*抽出した本文:*
わたしはてんこ。少々自閉傾向のある詩人です。わたしの仕事は、神様が世界中に隠した、キラキラおもちゃを探すこと。

命の約束

2015-10-01 03:55:26 | ちこりの花束

 ようやく、トンネルを抜けました。
 ここ何年かの、糸にからみつかれるような重苦しい試練を、乗り越えました。
 いろんな失敗や迷い、苦しみがありました。それらを、ほとんどひとりで考えて、取り組まなければなりませんでした。若い頃も、つらいことはたくさんあったけれど、大人になってからのそれは、その比ではありませんね。孤独でした。もちろん、さまざまな人の助けがあった。けれども、一番大事なところは、ひとりで考えて、耐えねばならなかった。
 今でも思い出すのは、おなかの中に重い苦悩を抱えて、犬を散歩させていたとき。それは日差しの明るい、ある日の昼下がり。堤防の上に立って海を見ていました。そのときでした。何もかも一人で耐え、一人でやらねばならないと、自分に決意させたのは。これはそういう課題なんだと。心の中で神様とだけ話をしていた。海が青く、すぐ近くを、たぶんトンビでしょう、翼を広げた猛禽が一羽かすめていった。風が私の周りをただ流れていた。

*課題 1:* 本文の「いろんな失敗や迷い、苦しみがありました」という文に出てくるものを、すべて挙げてください。
*課題 2:* 本文の「いろんな失敗や迷い、苦しみが」から「えて、耐えねばならなかった。」までを、一字も変えずに返してください。
この先にあるデータの行は使わなくてかまいません。

データファイルの一部:
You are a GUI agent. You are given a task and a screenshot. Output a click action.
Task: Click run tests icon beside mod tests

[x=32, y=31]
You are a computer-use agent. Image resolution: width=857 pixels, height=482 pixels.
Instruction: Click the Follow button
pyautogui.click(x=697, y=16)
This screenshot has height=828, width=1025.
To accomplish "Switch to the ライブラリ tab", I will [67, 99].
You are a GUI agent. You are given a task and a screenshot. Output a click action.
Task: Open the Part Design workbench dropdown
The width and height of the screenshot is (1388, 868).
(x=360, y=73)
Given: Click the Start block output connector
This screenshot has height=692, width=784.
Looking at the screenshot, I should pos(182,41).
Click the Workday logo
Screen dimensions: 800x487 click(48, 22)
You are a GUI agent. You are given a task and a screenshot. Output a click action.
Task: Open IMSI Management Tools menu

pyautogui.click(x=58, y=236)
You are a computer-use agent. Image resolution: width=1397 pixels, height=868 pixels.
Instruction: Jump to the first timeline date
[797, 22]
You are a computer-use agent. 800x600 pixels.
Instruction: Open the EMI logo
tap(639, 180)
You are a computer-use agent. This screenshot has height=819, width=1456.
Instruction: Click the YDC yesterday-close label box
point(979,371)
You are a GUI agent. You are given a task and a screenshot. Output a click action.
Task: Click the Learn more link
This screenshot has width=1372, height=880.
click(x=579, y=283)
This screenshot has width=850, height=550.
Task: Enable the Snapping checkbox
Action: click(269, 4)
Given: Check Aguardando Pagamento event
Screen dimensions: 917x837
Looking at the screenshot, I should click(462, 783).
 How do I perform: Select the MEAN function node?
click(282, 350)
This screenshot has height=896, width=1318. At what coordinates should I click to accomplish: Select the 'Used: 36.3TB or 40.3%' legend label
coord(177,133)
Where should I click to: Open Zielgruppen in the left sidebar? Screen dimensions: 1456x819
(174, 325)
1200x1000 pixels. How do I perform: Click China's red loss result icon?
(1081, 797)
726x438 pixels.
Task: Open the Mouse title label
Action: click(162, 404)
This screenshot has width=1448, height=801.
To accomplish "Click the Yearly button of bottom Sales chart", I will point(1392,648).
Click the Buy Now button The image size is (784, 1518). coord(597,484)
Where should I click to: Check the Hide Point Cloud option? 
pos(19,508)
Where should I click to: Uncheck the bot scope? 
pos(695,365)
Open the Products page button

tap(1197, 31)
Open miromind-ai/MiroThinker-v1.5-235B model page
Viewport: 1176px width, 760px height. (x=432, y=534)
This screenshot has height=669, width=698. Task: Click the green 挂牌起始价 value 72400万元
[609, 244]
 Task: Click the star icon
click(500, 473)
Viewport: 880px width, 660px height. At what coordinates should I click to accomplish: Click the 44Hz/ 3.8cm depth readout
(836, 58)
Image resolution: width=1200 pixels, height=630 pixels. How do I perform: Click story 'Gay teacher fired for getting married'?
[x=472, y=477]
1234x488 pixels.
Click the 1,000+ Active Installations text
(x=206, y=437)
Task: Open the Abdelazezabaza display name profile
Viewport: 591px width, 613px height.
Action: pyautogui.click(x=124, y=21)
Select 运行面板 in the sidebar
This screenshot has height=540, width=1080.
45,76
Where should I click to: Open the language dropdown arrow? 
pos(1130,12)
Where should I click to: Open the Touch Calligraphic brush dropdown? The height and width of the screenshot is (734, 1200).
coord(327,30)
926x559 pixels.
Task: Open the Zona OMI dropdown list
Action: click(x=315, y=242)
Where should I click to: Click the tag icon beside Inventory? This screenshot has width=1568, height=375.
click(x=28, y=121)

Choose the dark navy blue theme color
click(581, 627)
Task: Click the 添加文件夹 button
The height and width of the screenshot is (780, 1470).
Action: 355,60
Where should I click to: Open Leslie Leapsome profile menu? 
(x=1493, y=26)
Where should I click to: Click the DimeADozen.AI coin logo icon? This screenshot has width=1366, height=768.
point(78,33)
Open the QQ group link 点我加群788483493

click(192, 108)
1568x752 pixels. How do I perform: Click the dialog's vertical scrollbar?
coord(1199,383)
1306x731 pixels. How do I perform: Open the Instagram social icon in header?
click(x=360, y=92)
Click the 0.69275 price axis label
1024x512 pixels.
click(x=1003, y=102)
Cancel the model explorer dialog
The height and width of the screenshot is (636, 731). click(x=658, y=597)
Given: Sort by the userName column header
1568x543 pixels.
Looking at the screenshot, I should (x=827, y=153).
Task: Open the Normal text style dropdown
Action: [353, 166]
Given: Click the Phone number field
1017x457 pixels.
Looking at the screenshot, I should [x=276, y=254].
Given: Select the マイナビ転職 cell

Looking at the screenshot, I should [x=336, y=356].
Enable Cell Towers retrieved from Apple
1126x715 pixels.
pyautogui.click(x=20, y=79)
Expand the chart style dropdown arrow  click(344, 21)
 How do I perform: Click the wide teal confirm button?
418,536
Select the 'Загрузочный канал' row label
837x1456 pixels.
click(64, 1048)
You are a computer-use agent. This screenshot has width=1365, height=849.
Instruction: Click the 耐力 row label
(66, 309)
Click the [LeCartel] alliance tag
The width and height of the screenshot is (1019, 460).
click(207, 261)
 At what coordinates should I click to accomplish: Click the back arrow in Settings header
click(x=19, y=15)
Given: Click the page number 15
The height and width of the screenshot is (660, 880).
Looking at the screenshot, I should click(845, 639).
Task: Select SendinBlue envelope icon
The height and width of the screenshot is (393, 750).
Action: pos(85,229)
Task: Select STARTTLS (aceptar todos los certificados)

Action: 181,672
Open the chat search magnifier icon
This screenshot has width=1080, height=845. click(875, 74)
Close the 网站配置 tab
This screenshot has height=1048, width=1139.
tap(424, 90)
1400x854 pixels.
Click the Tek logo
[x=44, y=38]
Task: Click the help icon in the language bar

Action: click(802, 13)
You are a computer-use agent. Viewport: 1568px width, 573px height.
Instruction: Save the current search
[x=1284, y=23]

*出力全体 1:* 失敗、迷い、苦しみ

*出力全体 2:*
いろんな失敗や迷い、苦しみがありました。それらを、ほとんどひとりで考えて、取り組まなければなりませんでした。若い頃も、つらいことはたくさんあったけれど、大人になってからのそれは、その比ではありませんね。孤独でした。もちろん、さまざまな人の助けがあった。けれども、一番大事なところは、ひとりで考えて、耐えねばならなかった。